Answers
-------
1. Advantages of a CNN over a fully connected DNN for image classification:
  - Less parameters. The conv layers are not fully connected, instead they are connected to smaller regions in the 
    input layer and slide over it. This means:
    * Less computational resources
    * Less prone to overfitting
  - Locality
    * When a pattern is learned in one part of the image, it can be detected in another
      part of the image.
  - The input can remain 2D. There is no need to flatten it.
    * This helps with maintaining the structural integrity of images.

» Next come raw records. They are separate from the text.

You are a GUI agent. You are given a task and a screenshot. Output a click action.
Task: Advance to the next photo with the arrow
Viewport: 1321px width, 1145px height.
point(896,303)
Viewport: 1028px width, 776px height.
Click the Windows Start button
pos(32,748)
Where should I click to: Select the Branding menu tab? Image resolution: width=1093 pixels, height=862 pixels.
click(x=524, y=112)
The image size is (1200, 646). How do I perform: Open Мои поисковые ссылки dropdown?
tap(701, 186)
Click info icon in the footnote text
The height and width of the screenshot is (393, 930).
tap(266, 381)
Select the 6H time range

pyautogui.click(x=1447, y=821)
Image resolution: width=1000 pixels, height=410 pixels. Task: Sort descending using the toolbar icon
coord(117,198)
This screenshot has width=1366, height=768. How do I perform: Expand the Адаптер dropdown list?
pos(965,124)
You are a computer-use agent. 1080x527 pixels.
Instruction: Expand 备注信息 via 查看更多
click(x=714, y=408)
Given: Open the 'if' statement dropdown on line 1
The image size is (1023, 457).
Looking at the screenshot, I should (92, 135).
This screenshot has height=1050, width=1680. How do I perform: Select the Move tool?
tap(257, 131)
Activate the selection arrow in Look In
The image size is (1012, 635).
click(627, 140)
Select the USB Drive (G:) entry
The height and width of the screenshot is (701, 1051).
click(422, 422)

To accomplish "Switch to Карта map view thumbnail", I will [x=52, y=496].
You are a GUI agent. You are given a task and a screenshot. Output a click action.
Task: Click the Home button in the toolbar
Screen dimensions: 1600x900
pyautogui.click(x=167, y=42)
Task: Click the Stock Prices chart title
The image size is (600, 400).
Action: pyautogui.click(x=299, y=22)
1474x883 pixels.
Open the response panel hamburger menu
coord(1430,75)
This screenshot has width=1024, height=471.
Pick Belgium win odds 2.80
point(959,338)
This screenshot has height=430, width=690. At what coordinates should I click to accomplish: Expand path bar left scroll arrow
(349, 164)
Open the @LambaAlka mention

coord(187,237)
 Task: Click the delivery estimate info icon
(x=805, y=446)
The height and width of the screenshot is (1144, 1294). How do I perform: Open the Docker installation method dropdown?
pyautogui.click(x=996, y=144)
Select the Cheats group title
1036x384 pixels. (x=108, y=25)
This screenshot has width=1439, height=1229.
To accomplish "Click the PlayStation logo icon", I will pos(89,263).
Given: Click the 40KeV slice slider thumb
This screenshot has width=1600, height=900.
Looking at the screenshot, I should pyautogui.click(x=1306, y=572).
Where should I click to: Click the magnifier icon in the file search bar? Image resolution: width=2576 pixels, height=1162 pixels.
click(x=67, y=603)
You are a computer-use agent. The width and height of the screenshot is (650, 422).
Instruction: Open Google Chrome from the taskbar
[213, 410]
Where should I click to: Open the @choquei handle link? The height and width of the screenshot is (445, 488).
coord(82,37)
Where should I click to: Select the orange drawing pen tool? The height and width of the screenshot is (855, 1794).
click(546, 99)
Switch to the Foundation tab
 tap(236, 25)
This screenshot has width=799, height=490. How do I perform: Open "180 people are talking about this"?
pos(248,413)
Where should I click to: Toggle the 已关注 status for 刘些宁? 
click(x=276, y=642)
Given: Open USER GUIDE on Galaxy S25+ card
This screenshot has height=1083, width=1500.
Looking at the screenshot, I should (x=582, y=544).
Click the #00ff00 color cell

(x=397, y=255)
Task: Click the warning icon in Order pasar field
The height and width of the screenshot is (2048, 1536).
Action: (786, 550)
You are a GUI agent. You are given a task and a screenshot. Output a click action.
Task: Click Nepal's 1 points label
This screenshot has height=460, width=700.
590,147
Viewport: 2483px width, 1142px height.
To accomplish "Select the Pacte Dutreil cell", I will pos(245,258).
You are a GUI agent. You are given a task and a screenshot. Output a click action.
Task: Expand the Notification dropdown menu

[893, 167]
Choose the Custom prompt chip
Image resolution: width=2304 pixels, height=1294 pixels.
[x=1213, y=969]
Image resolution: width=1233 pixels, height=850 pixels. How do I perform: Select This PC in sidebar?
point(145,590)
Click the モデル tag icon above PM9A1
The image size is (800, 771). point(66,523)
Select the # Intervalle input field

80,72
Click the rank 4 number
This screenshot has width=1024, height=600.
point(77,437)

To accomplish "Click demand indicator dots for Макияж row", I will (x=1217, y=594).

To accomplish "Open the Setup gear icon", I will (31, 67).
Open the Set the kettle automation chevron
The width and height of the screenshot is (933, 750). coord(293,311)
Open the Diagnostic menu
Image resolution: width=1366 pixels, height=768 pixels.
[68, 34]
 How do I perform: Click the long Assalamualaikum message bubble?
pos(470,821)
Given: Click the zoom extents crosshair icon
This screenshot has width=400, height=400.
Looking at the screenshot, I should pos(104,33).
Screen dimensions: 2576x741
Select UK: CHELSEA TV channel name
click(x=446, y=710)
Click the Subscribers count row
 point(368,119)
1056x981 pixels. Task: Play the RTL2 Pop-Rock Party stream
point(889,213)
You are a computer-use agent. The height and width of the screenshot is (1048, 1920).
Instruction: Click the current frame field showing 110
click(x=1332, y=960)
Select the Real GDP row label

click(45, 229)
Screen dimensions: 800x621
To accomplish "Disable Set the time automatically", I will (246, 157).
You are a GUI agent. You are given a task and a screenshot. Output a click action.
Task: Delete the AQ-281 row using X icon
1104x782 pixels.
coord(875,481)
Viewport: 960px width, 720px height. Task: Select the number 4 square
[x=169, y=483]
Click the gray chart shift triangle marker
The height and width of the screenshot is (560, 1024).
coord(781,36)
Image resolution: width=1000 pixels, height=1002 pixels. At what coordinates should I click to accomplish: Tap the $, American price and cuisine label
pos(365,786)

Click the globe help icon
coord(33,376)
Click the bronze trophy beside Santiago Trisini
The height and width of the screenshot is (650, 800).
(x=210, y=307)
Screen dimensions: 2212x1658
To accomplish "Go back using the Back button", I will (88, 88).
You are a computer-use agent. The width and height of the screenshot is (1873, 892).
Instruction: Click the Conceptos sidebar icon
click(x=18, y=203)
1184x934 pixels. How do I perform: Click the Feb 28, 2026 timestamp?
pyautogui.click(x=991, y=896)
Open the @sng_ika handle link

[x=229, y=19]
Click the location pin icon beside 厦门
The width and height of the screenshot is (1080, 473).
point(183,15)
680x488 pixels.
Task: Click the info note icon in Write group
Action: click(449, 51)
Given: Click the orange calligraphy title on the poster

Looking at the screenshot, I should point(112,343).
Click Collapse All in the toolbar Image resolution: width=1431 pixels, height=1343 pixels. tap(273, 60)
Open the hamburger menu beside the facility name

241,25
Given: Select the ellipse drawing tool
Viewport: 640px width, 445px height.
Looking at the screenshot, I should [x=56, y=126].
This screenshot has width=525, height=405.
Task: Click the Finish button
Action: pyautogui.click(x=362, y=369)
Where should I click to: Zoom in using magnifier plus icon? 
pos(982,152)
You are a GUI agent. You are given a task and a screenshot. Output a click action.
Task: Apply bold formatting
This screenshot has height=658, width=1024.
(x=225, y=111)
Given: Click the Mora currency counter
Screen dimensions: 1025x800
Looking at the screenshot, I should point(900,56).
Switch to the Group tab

2.  Assume an RGB image of size 200x300 inputted into a CNN with 3 conv layers, each with 3x3 filters, stride=2 and "same"
  padding.
  - First conv layer: outputs 100 feature maps
  - Second conv layer: outputs 200 feature maps
  - Third conv layer: outputs 400 feature maps

  a. Number of parameters in this CNN:
  - First layer:
    * 100 filters x 3 x 3 x 3 channels (RGB) + 100 bias terms = 2,800 parameters
  - Second layer:
    * 200 filters x 3 x 3 x 100 channels (prev layer) + 200 bias terms = 180,200 parameters
  - Third layer:
    * 400 filters x 3 x 3 x 200 channels + 400 bias terms = 720,400
  - Total:
    * 2800 + 180200 + 720400 = 903,400 parameters

  b. Assume we're using 32 bit floats. At least how much RAM will this CNN require to predict a single image?
    - Since we're only doing prediction, we can unload a conv layer after it's done so we'll compute the RAM 
      needed per layer and take the max amount as the answer. Also, since the stride is 2 and padding is same,
      we know that the size of the feature maps is divided by 2 every time
    - First layer:
      * 2,800 parameters + (200 / 2 * 300 / 2) * 100 feature maps + 200 * 300 * 3 input image = 1,682,800 
      * Since each pixel is 4 bytes: 4 * 1,682,800 = 6,731,200 bytes ~ 5.45 MB
    - Second layer:
      * 180,200 + (100 / 2 * 150 / 2) * 200 + (200 / 2 * 300 / 2) * 100 = 2,430,200
      * 2,430,200 * 4 = 9,720,800 bytes ~ 9.3 MB
    - Third layer:
      * 720,400 + (50 / 2 * 75 / 2) * 400 + (100 / 2 * 150 / 2) * 200 = 1,845,400
      * 1,845,400 * 4 = 7,381,600 bytes ~ 7 MB

  c. How much RAM will we need for training a batch of 50 such images?
    - Load all layers and their parameters into memory:
      5.45 + 9.3 + 7 = 21.75 MB
    - Multiply by 50:
      21.75 * 50 = 1,087MB
  
3. If the GPU memory runs out during training:
  - Reduce the batch size
  - Use larger stride size
  - Remove one or more layers
  - Use 16-bit floats
  - Distribute the training across multiple devices

4. Max pooling helps by concentrating the strongest signal. It helps reducing the number of learnable parameters, providing
  support against overfitting and also provides faster computation. A max pooling layer has no parameters, therefore, it's
  more efficient.

5. Local response normalization layer 

6. 

7. A fully convolutional layer (FCN) is a type of CNN with no dense layer at its top. Instead it uses convolutional layers.
  This makes the network tolerant to inputs of different sizes. To make a dense layer into a convolutional layer, we use a 
  filter size that's the same as the input size and a stride of 1 with padding set to valid.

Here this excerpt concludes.